07 - End-2-End Speech Recognition Flashcards
Let us start with a reminder. What is an end-2-end system or model?
A sytem or model that takes in an input and directly models an output without relying on intermediate stages or processes.
HMM-based problems are normally split into 3 separate models, which are?
The Acoustic Model (AM), the Language Model (LM) and the Pronunciation Model (PM).
HMM is quick and efficient and does not require expert knowledge. True or false?
False. HMM’s require expert knowledge and is very time consuming because of the 3 models that underly in the structure.
In the acoustic model (that is the sound signal input) what are the main issues (there are 3)?
- The input is of variable length.
- The input is often much larger than the output.

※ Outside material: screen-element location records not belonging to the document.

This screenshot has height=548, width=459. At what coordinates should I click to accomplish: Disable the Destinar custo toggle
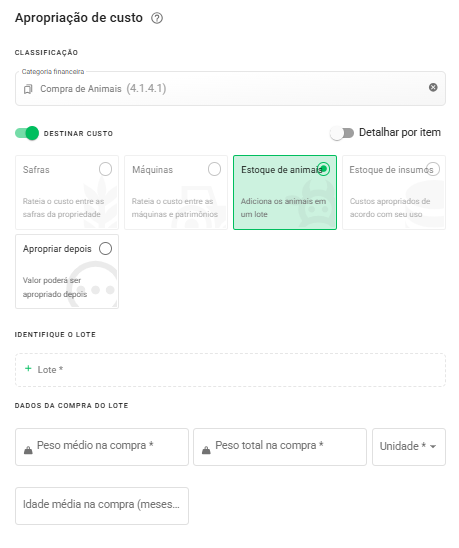coord(27,133)
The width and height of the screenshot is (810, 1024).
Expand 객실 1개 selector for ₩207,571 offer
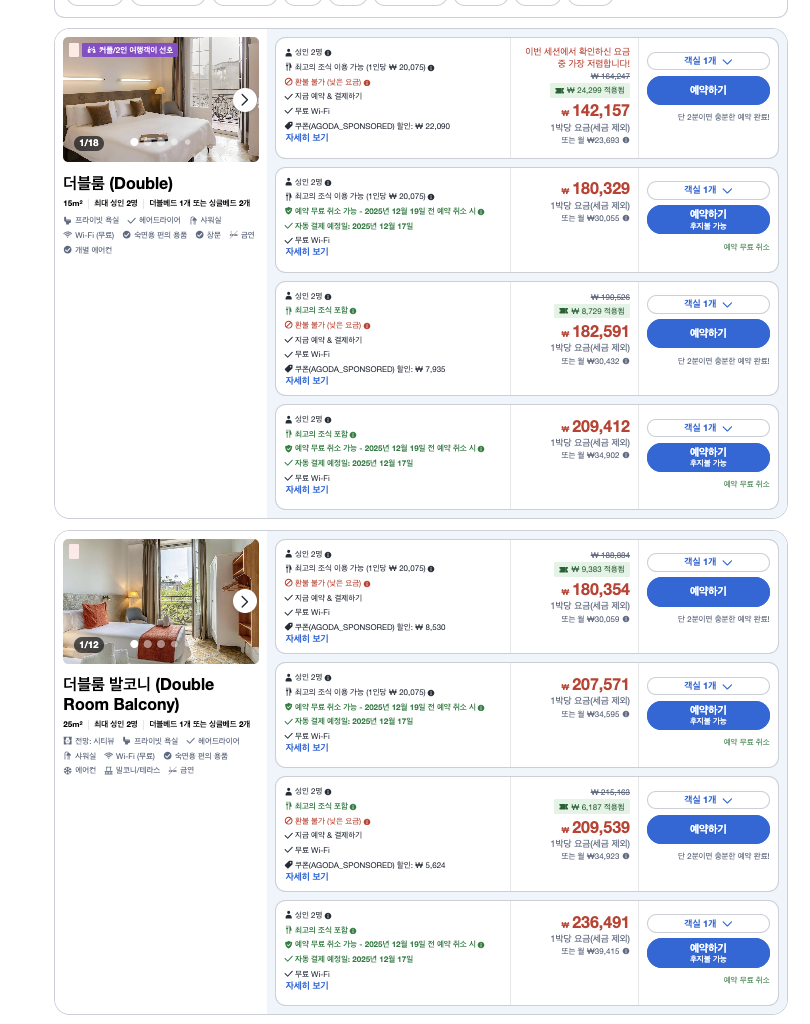coord(708,686)
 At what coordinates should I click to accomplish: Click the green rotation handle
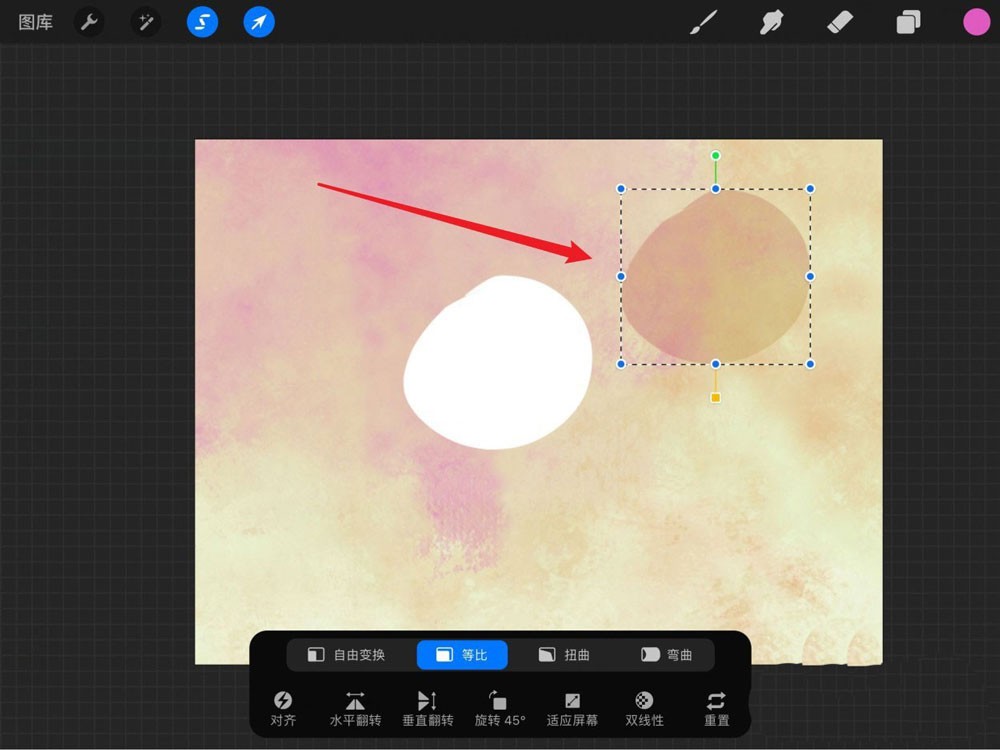(716, 156)
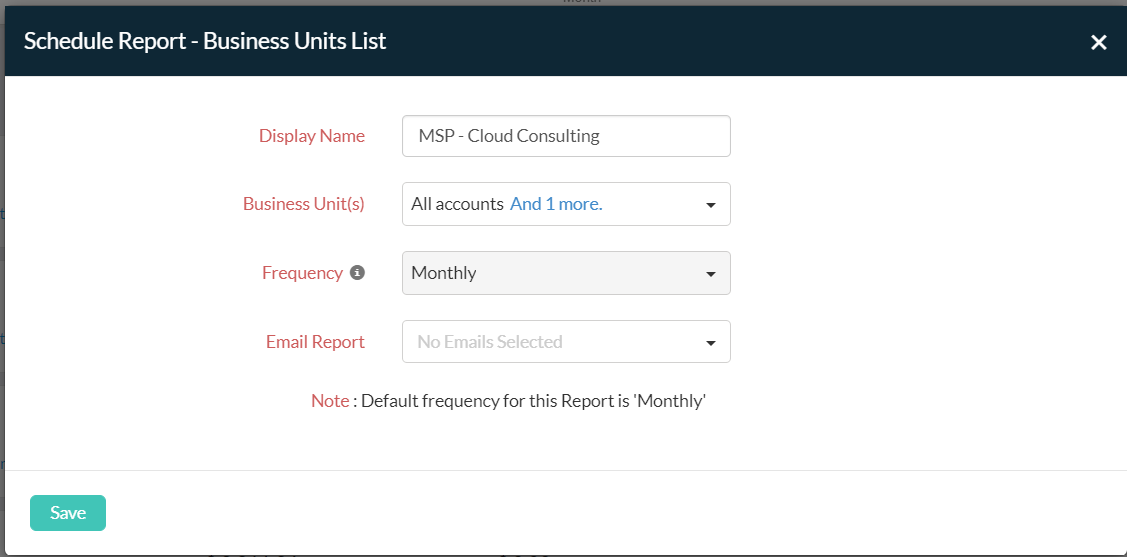The height and width of the screenshot is (557, 1127).
Task: Click the 'Monthly' selected frequency text
Action: pos(443,273)
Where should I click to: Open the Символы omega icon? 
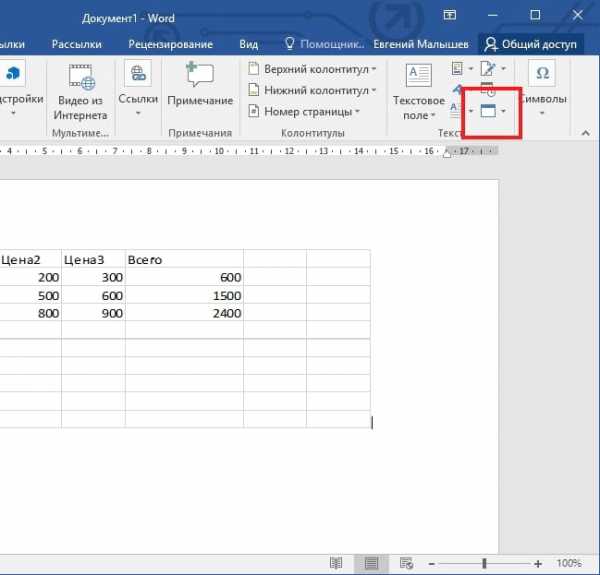tap(543, 75)
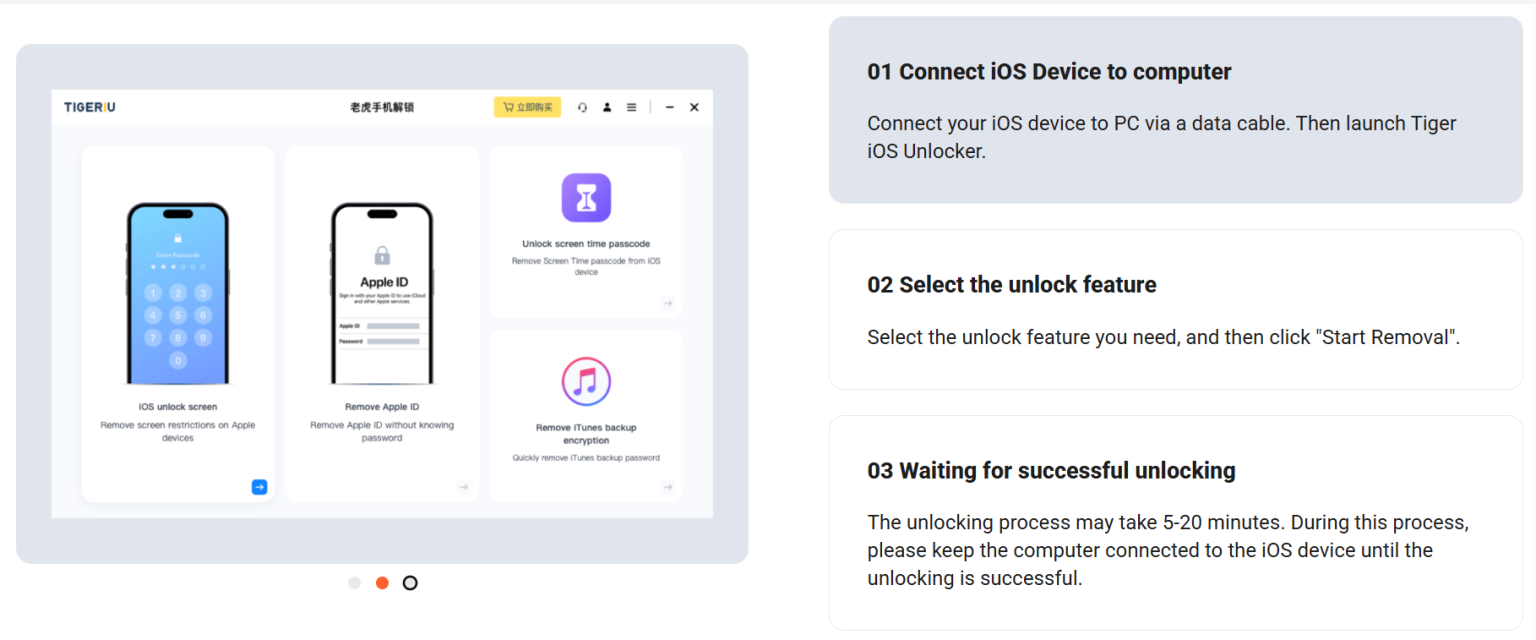Select the first carousel dot
Image resolution: width=1536 pixels, height=640 pixels.
(x=354, y=583)
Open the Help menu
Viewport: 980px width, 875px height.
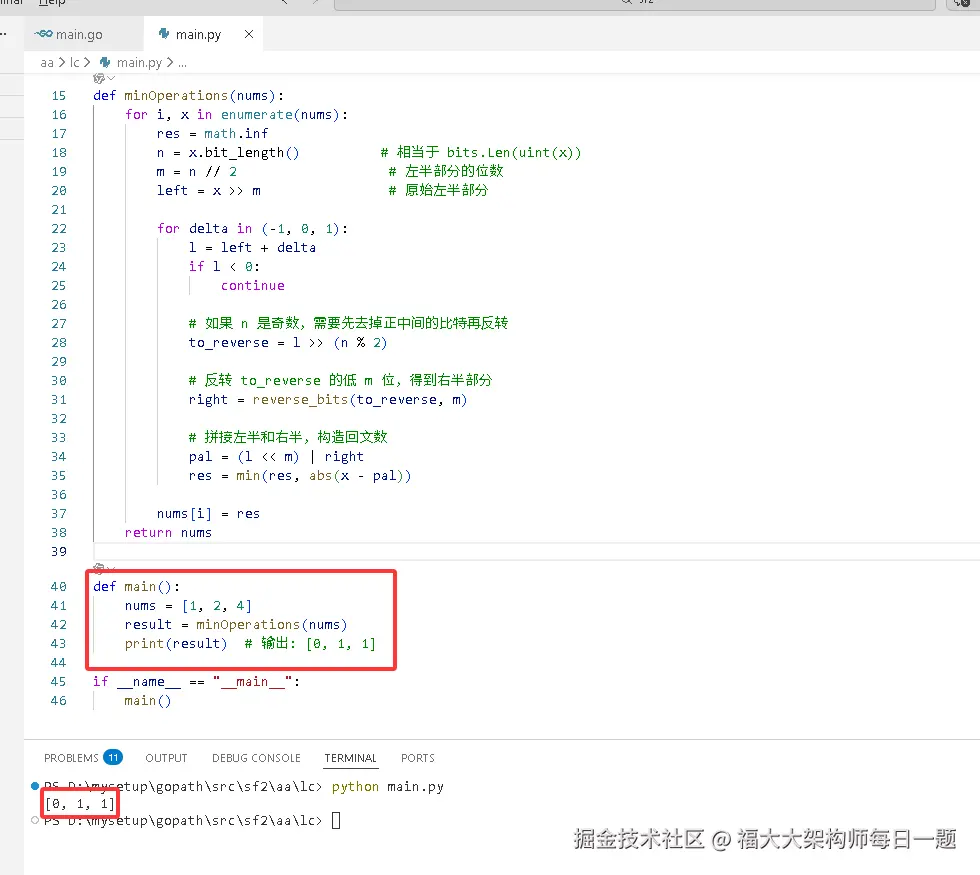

- We do not know how the input audio features align with the output characters.
What are the two main architectures used to solve the ‘alignment problem’ in end-2-end models?
The CTC (Connectionist Temporal Classification) and the ‘seq2seq-attention’
The CTC was proposed in 2006 as a model that can train an acoustic model without requiring segmentation and alignment. True or false?
True.
An original approach in speech recognition outputted phonemes and NOT words. Is it still an end-2-end model when the output is phonemes?
NO. It is not the complete process. You would have to transfer the phonemes into words afterwards thus relying on an intermediate process.
The CTC does not allow for identifying consecutive character repetitions. For example in the word ‘hello’ (2 l’s). What special token does CTC introduce to combat this?
The blank (ϵ) token.
The CTC mapping makes use of the blank token (ϵ) to comprehend what?
An instance where a word has two consecutive letters. This is because input and output can have different lengths.
The probability of an alignment in the CTC is what?
The dot-product of the probabilities at each time step.
CTC can perform inference, and uses two search mechanisms. These are?
The greedy search and the beam search
What is the ‘Greedy Search’?
This takes the most likely output at each time-step. It will give us the alignment with the highest probability.
What is the ‘Beam Search’?
It computes a new set of hypotheses at each input step with all possible combinations, but keeps only the top candidates.
All network outputs of the CTC are conditionally dependent. True or false?
False. They are conditionally independent.
Is CTC (used alone) a real end-2-end approach?
No. Because in order to obtain good performance it relies on the use of external language models.